## SUPPLIED ENTRIES
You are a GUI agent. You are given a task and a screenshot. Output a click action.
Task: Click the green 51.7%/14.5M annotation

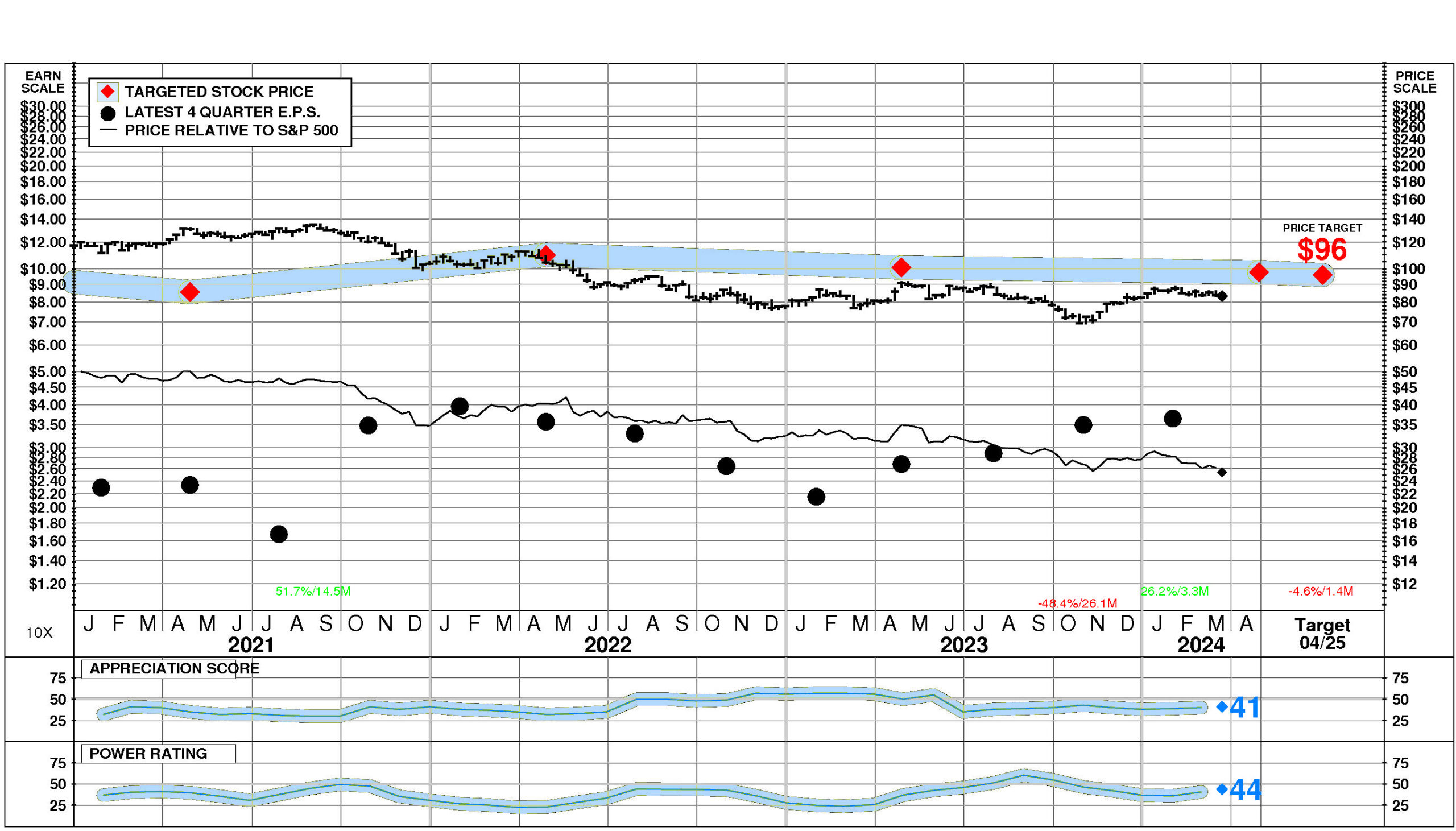313,592

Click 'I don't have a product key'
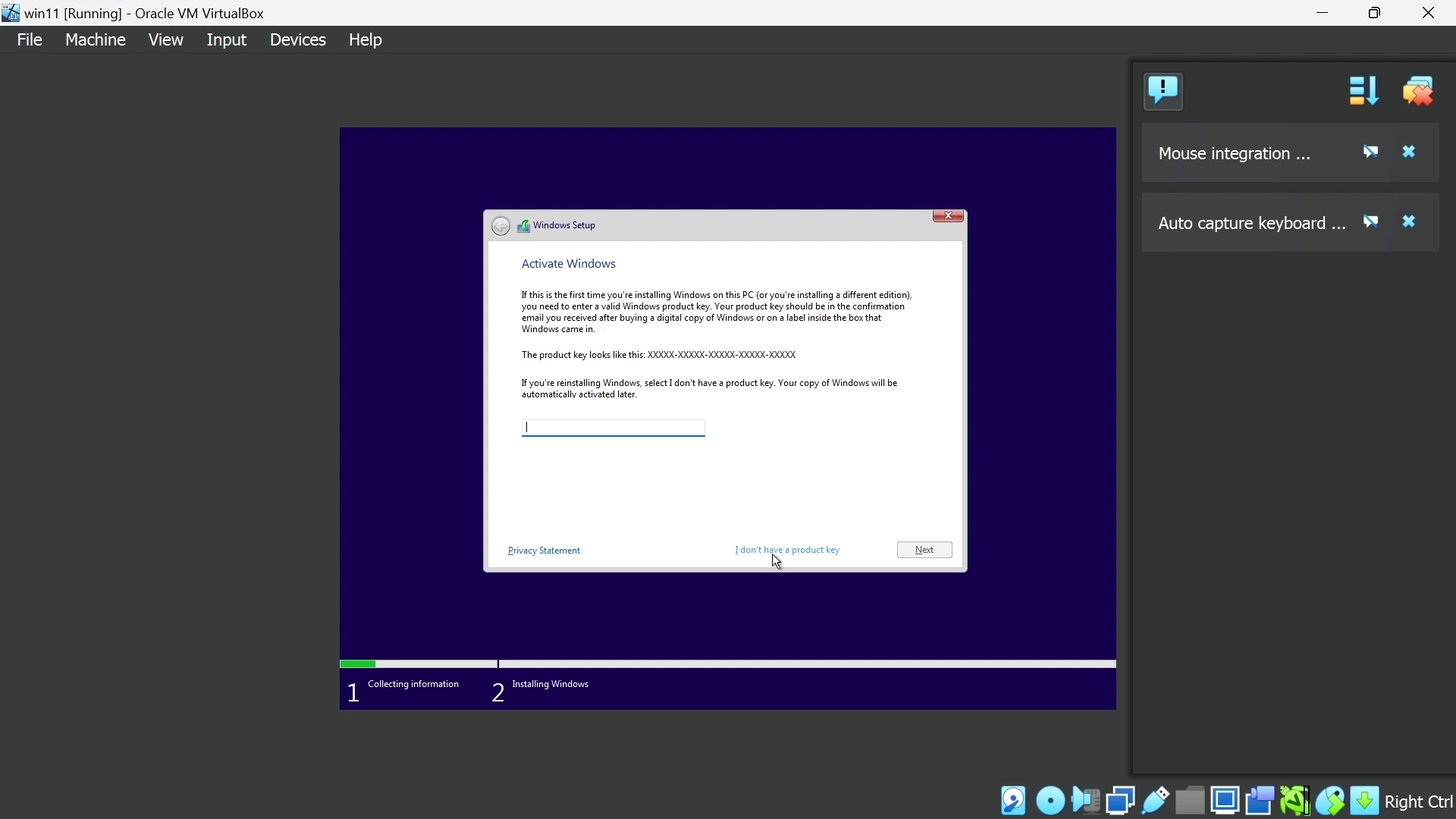tap(787, 550)
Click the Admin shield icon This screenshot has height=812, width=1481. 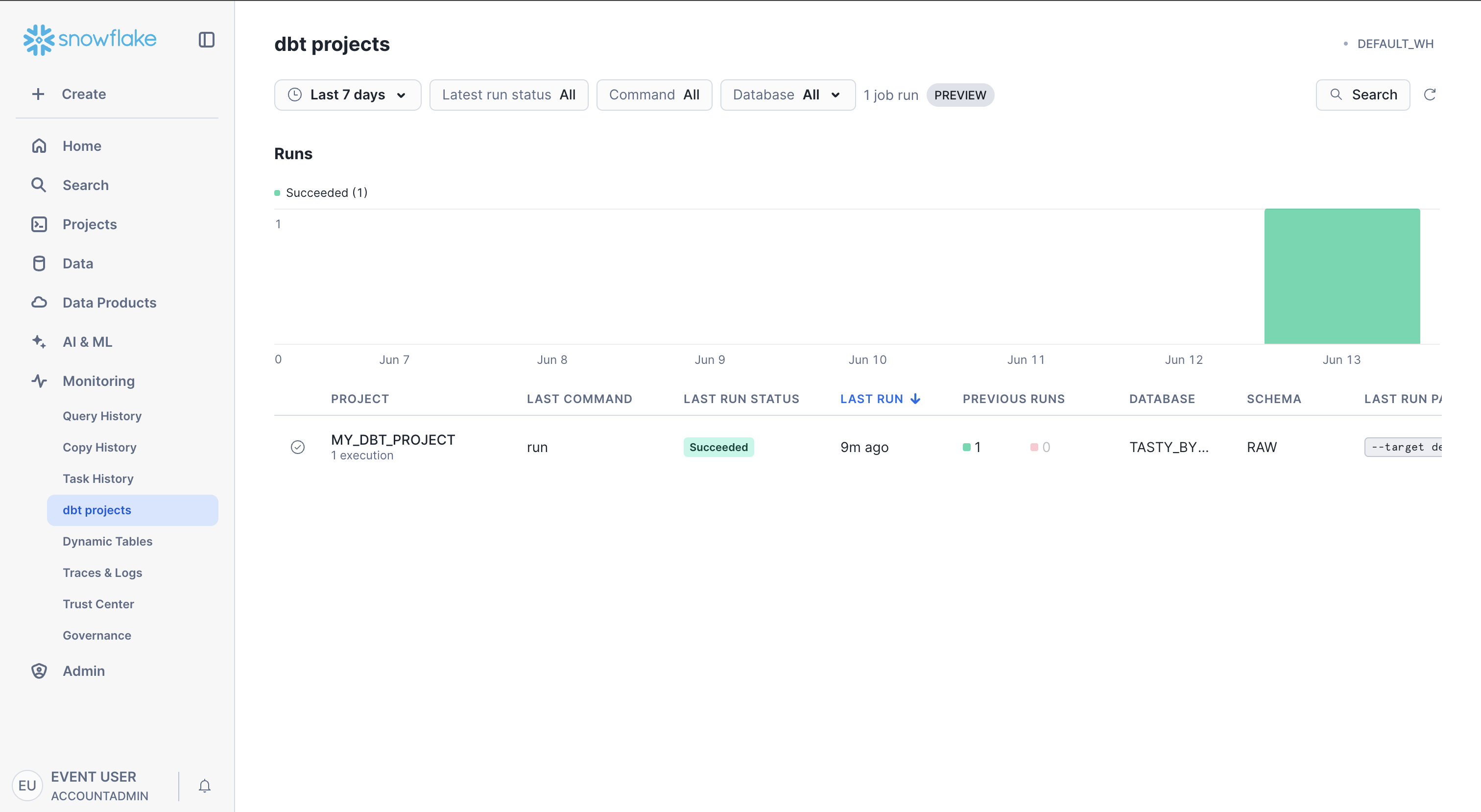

## REQUIREMENT
The answer should be the full material above, printed exactly, with no pictures in it.

## RESPONSE TO THIS EXERCISE
You are a GUI agent. You are given a task and a screenshot. Output a click action.
Task: Click the green 51.7%/14.5M annotation

313,592

Click 'I don't have a product key'
tap(787, 550)
Click the Admin shield icon This screenshot has height=812, width=1481. 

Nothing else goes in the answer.